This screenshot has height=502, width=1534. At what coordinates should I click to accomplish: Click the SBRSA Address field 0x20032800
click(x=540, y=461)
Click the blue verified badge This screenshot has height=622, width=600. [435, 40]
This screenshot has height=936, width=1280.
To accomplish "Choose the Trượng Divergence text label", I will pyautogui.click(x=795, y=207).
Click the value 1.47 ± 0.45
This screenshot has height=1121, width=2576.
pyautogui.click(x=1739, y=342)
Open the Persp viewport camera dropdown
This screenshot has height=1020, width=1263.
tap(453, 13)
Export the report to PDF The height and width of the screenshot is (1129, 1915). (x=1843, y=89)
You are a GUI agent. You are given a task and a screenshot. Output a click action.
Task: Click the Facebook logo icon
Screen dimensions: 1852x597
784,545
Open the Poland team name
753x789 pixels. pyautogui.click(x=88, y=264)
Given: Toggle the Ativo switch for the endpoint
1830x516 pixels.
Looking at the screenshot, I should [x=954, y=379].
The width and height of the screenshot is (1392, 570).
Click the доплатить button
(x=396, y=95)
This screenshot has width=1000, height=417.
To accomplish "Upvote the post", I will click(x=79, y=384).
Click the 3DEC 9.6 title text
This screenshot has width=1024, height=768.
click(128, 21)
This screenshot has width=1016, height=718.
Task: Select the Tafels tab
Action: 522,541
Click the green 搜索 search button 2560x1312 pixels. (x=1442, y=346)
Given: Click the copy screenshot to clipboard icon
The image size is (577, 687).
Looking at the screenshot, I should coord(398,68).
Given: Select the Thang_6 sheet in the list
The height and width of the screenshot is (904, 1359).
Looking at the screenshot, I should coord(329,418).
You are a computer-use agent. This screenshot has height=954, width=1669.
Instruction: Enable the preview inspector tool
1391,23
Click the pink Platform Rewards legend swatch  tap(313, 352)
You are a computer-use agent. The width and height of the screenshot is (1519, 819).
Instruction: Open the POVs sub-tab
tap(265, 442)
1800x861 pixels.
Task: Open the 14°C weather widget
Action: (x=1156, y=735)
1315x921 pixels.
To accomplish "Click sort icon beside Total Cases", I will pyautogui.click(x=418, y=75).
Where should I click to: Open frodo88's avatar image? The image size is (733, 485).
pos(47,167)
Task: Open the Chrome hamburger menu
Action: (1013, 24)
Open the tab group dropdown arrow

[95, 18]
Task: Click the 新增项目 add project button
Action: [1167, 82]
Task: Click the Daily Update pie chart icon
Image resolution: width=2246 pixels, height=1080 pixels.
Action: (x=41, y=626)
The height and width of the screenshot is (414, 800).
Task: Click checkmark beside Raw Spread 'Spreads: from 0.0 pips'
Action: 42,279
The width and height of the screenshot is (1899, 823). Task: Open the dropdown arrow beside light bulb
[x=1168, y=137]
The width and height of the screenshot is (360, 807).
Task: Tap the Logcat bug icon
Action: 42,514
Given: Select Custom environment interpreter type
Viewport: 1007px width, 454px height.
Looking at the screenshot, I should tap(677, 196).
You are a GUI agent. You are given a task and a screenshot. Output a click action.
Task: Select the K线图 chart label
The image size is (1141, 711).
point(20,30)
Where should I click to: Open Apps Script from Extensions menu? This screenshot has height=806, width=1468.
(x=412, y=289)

**The request:**
Rewrite all of the data above, swapping "Instruction" for "Command" and leaving everything else as it is.

**Solution:**
This screenshot has height=502, width=1534. At what coordinates should I click to accomplish: Click the SBRSA Address field 0x20032800
click(x=540, y=461)
Click the blue verified badge This screenshot has height=622, width=600. [435, 40]
This screenshot has height=936, width=1280.
To accomplish "Choose the Trượng Divergence text label", I will pyautogui.click(x=795, y=207).
Click the value 1.47 ± 0.45
This screenshot has height=1121, width=2576.
pyautogui.click(x=1739, y=342)
Open the Persp viewport camera dropdown
This screenshot has height=1020, width=1263.
tap(453, 13)
Export the report to PDF The height and width of the screenshot is (1129, 1915). (x=1843, y=89)
You are a GUI agent. You are given a task and a screenshot. Output a click action.
Task: Click the Facebook logo icon
Screen dimensions: 1852x597
784,545
Open the Poland team name
753x789 pixels. pyautogui.click(x=88, y=264)
Given: Toggle the Ativo switch for the endpoint
1830x516 pixels.
Looking at the screenshot, I should [x=954, y=379].
The width and height of the screenshot is (1392, 570).
Click the доплатить button
(x=396, y=95)
This screenshot has width=1000, height=417.
To accomplish "Upvote the post", I will click(x=79, y=384).
Click the 3DEC 9.6 title text
This screenshot has width=1024, height=768.
click(128, 21)
This screenshot has width=1016, height=718.
Task: Select the Tafels tab
Action: 522,541
Click the green 搜索 search button 2560x1312 pixels. (x=1442, y=346)
Given: Click the copy screenshot to clipboard icon
The image size is (577, 687).
Looking at the screenshot, I should coord(398,68).
Given: Select the Thang_6 sheet in the list
The height and width of the screenshot is (904, 1359).
Looking at the screenshot, I should coord(329,418).
You are a computer-use agent. This screenshot has height=954, width=1669.
Command: Enable the preview inspector tool
1391,23
Click the pink Platform Rewards legend swatch  tap(313, 352)
You are a computer-use agent. The width and height of the screenshot is (1519, 819).
Command: Open the POVs sub-tab
tap(265, 442)
1800x861 pixels.
Task: Open the 14°C weather widget
Action: (x=1156, y=735)
1315x921 pixels.
To accomplish "Click sort icon beside Total Cases", I will pyautogui.click(x=418, y=75).
Where should I click to: Open frodo88's avatar image? The image size is (733, 485).
pos(47,167)
Task: Open the Chrome hamburger menu
Action: (1013, 24)
Open the tab group dropdown arrow

[95, 18]
Task: Click the 新增项目 add project button
Action: [1167, 82]
Task: Click the Daily Update pie chart icon
Image resolution: width=2246 pixels, height=1080 pixels.
Action: (x=41, y=626)
The height and width of the screenshot is (414, 800).
Task: Click checkmark beside Raw Spread 'Spreads: from 0.0 pips'
Action: 42,279
The width and height of the screenshot is (1899, 823). Task: Open the dropdown arrow beside light bulb
[x=1168, y=137]
The width and height of the screenshot is (360, 807).
Task: Tap the Logcat bug icon
Action: 42,514
Given: Select Custom environment interpreter type
Viewport: 1007px width, 454px height.
Looking at the screenshot, I should tap(677, 196).
You are a GUI agent. You are given a task and a screenshot. Output a click action.
Task: Select the K线图 chart label
The image size is (1141, 711).
point(20,30)
Where should I click to: Open Apps Script from Extensions menu? This screenshot has height=806, width=1468.
(x=412, y=289)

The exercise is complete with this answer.